Safe Mode Virus

[Guest]

My laptop had a critical error yesterday, upon restarting it said it had just
recovered from a serious error. I sent the report to microsoft who informed
me i had a virus, which was only "visible" in safe mode. I'd need to restart
in safe mode and run the protection scan from safety.live.com. I've done
that, but it says i'm clean. Should I just ignore this problem? Or is there
something I'm missing?

 

[SUMMONER]

Try running Symantec's online-scan and if it doesn't find anything
either I would say there is no virus.
(http://security.symantec.com/sscv6/home.asp?productid=symhome&langid=ie&venid=sym&close_parent=true)

Kind Regards

Malte

 

[David H. Lipman]

From: "Musto Snuggs" <Musto (e-mail address removed)>

| My laptop had a critical error yesterday, upon restarting it said it had just
| recovered from a serious error. I sent the report to microsoft who informed
| me i had a virus, which was only "visible" in safe mode. I'd need to restart
| in safe mode and run the protection scan from safety.live.com. I've done
| that, but it says i'm clean. Should I just ignore this problem? Or is there
| something I'm missing?

There are anti virus News Groups specifically for this type of discussion.

microsoft.public.security.virus
alt.comp.virus
alt.comp.anti-virus

Critical Errors are not really indicative of a virus or other malware.

Use the following Multi AV Scanning Tool to find out if it is indeed a virus.

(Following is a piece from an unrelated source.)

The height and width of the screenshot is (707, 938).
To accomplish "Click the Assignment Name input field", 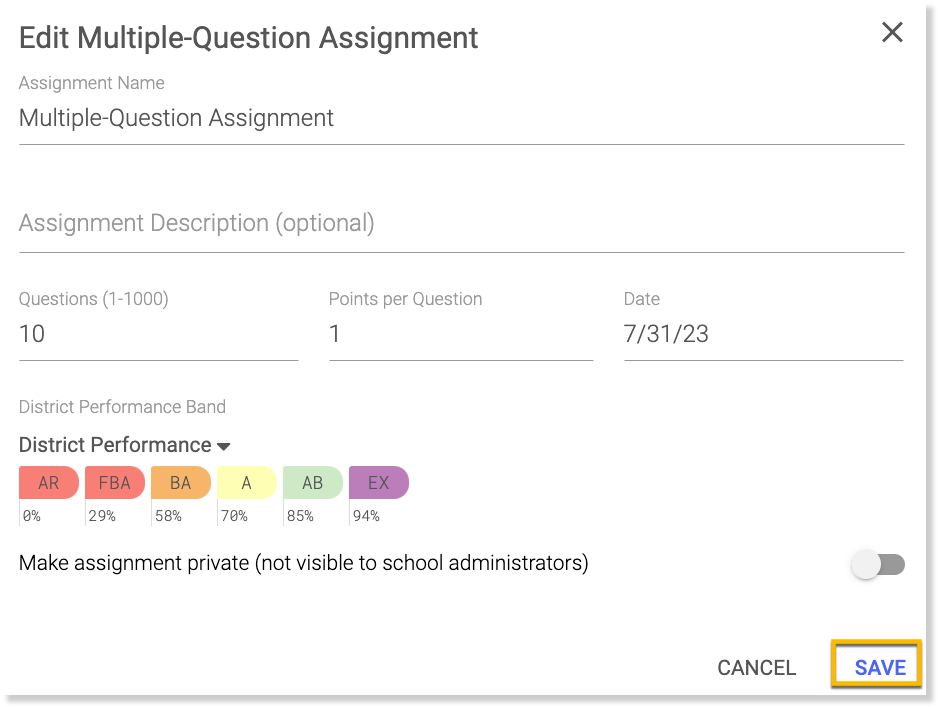I will tap(176, 118).
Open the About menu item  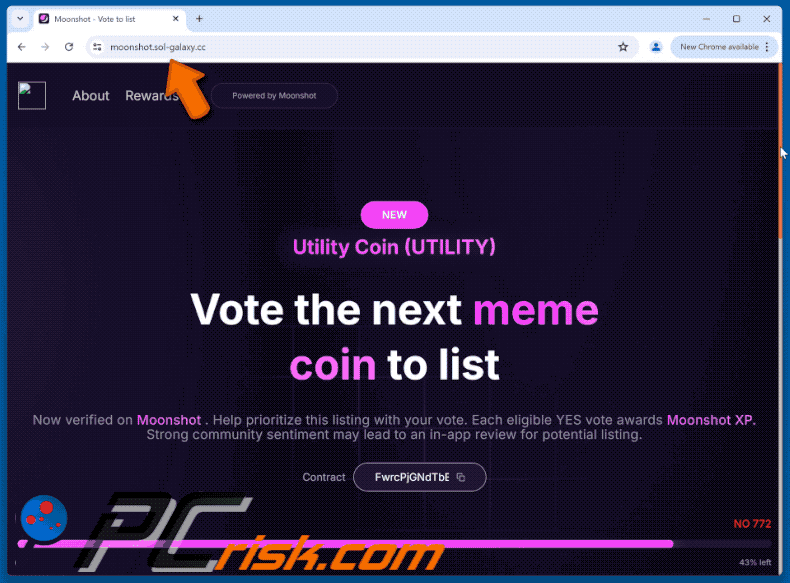point(91,96)
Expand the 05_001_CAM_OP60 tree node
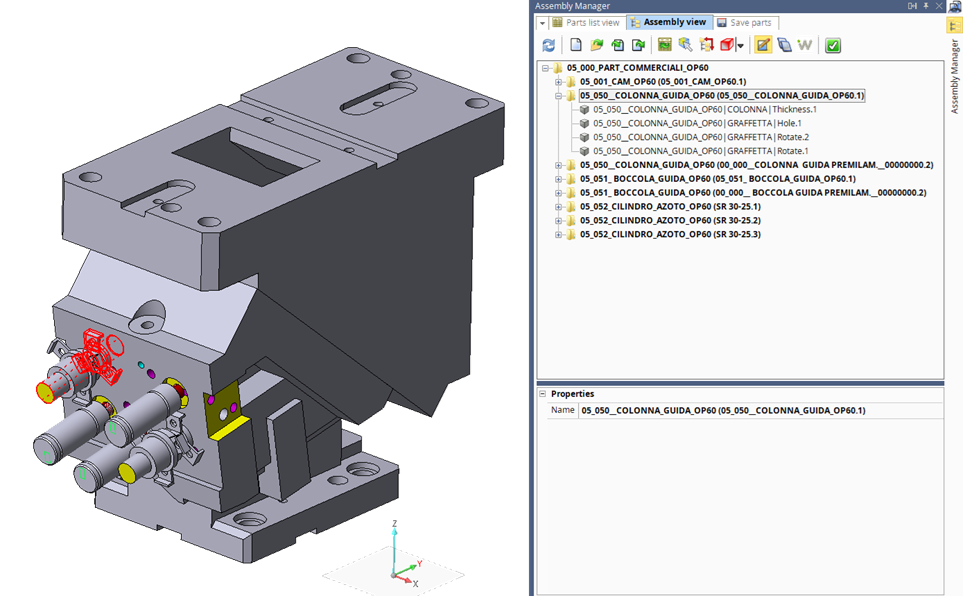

Download MULTI_AV.EXE from the URL --
http://www.ik-cs.com/programs/virtools/Multi_AV.exe

To use this utility, perform the following...
Execute; Multi_AV.exe { Note: You must use the default folder C:\AV-CLS }
Choose; Unzip
Choose; Close

Execute; C:\AV-CLS\StartMenu.BAT
{ or Double-click on 'Start Menu' in C:\AV-CLS }

NOTE: You may have to disable your software FireWall or allow WGET.EXE to go through your
FireWall to allow it to download the needed AV vendor related files.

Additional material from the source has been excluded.